On Monday, Sen. Maria Cantwell told KUOW's Weekday that creating a health care reform bill that includes a public option isn't on her list of things to go to the mat about. "I don't think that's something we can get through the United States Senate," she said.
Cantwell appears to be among a bloc of Senators who are pushing for a compromise that would create a bunch of small, federally-chartered non-profit health care organizations all over the country. (She touted Group Health as a model for this, though Group Health is not exactly the coop it once was.) The main benefit of this compromise is political: it allows Republicans and Democrats from conservative states to support something that's not a big, national health plan run out of D.C. (aka "socialized medicine").

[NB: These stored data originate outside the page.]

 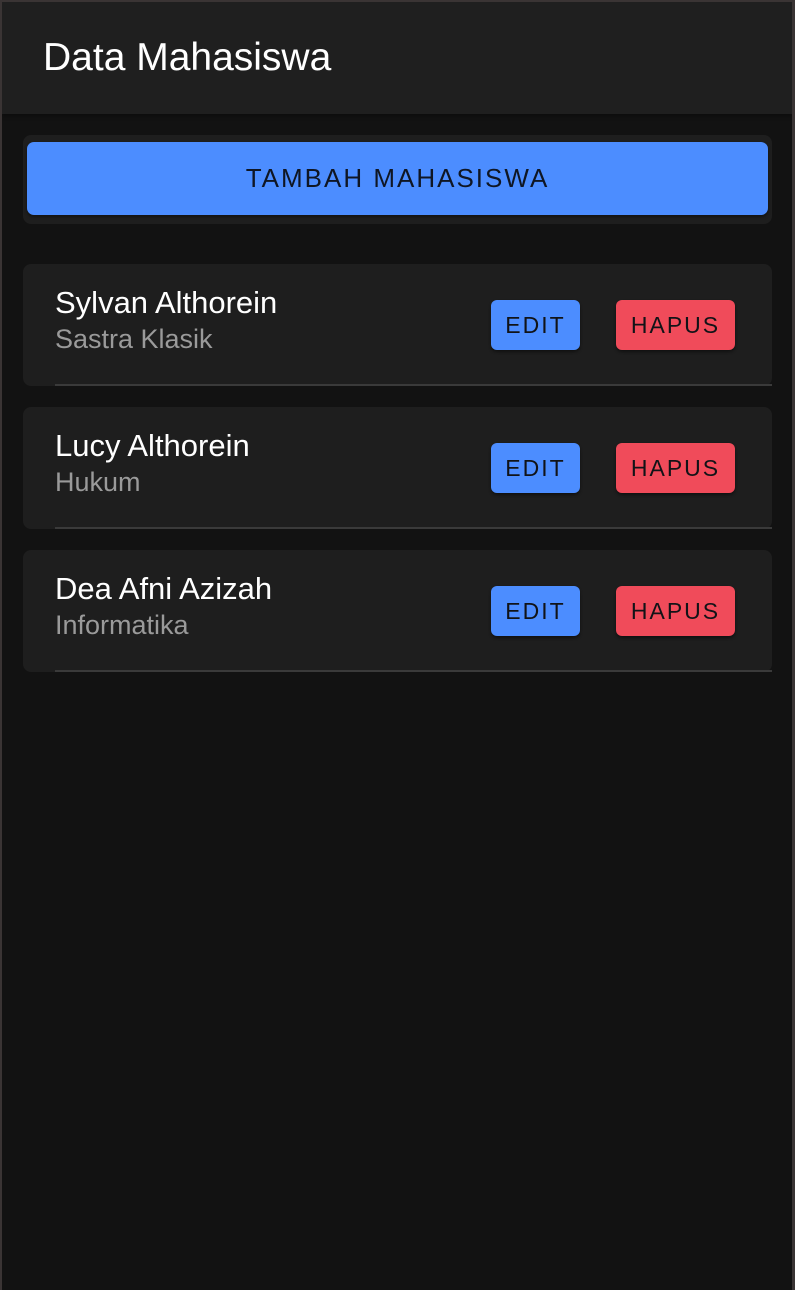 I want to click on student-major: Sastra Klasik, so click(x=134, y=339).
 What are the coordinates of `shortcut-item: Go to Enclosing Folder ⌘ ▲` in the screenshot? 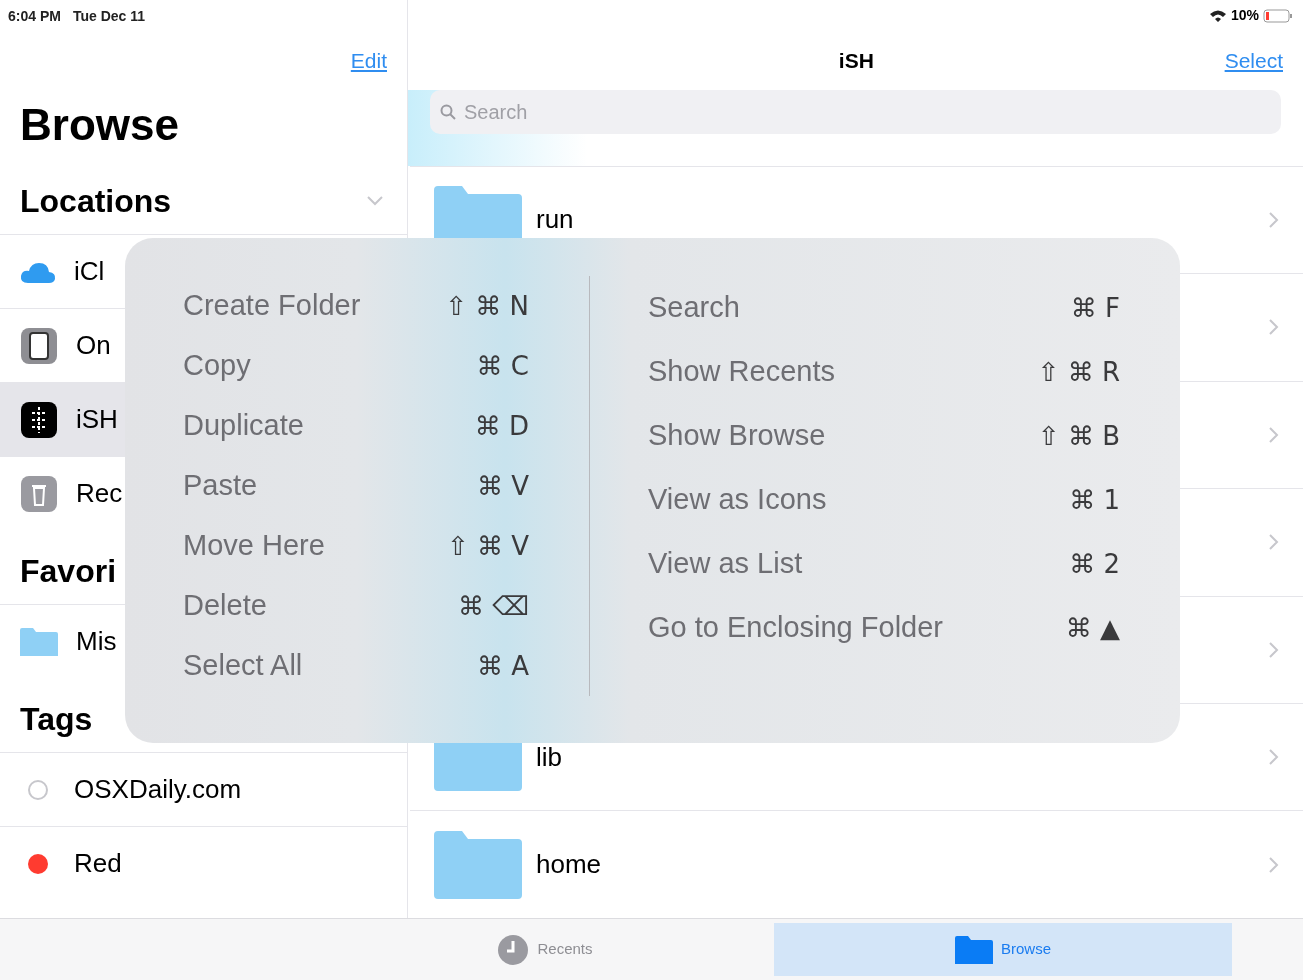 It's located at (884, 628).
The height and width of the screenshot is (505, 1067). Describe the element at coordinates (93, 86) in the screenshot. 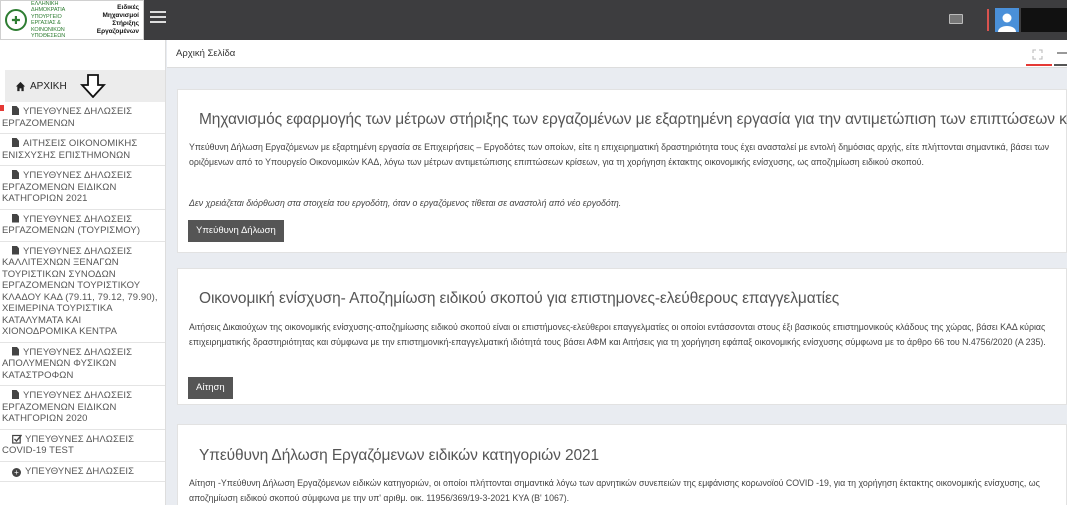

I see `arrow-down-annotation-icon` at that location.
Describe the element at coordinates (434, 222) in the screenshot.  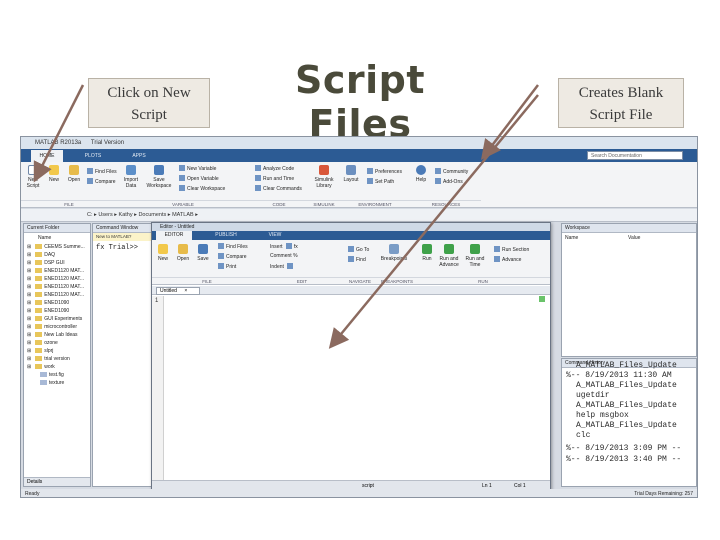
I see `arrow-to-blank-script` at that location.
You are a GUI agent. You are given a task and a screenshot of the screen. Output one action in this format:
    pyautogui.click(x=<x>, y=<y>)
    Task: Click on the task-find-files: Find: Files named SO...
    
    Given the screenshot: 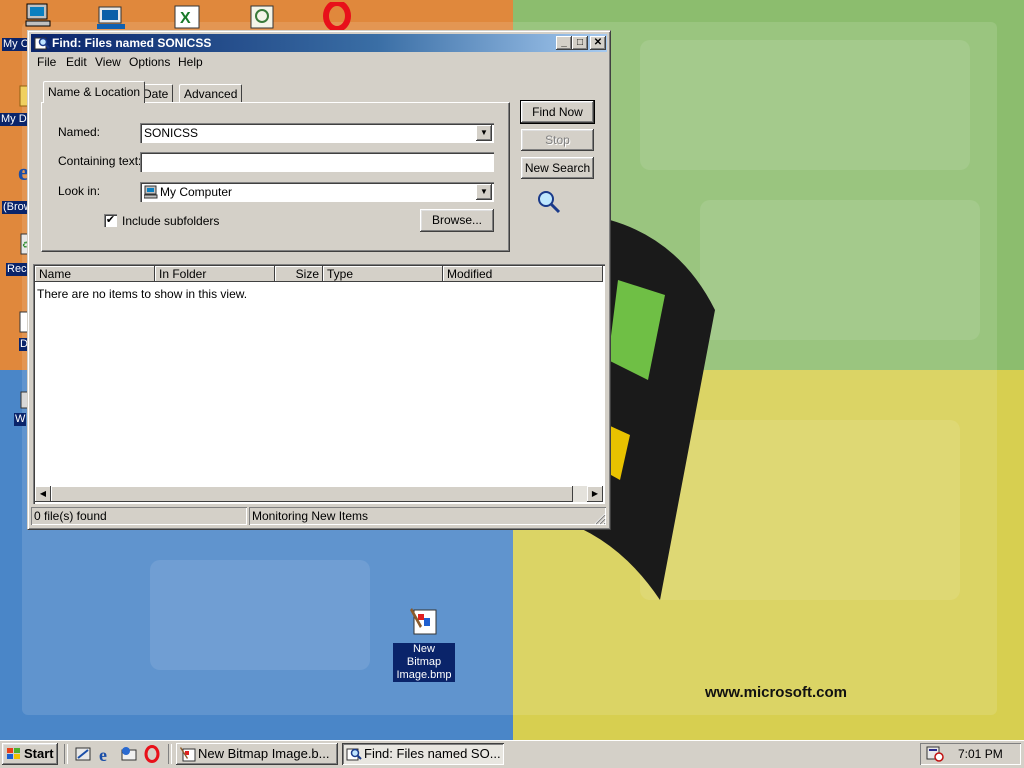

That's also the main problem with coops: they're not a big, national plan that has the economic clout to compete with private insurance companies and bring costs down for everyone.
It's unclear why Cantwell—who, it's worth remembering, is not a Democrat from a conservative state—is having so much trouble with the public plan. But it's clear she's feeling heat on this. Later in the day on Monday, Cantwell's spokesperson, Ciaran Clayton, told me that "everything is on the table, including public option and coops." (Which is not what her boss said on KUOW.)
Then yesterday, after I'd finished up a story for this week's Stranger on Cantwell's odd position—which puts her on the wrong side of public polling, the president, and other prominent members of the Washington delegation—Clayton got back in touch to provide me some background information on Cantwell's record of supporting public options: she backed Washington's public health plan when she was in the state legislature, she supported the ideas behind the Medicare prescription drug program in the Senate (though she ultimately voted against the bill), and she co-sponsored a bill last year that included a public option.
None of which answers the question of the moment: If Maria Cantwell is such a fan of public options, why isn't she pushing the public option now?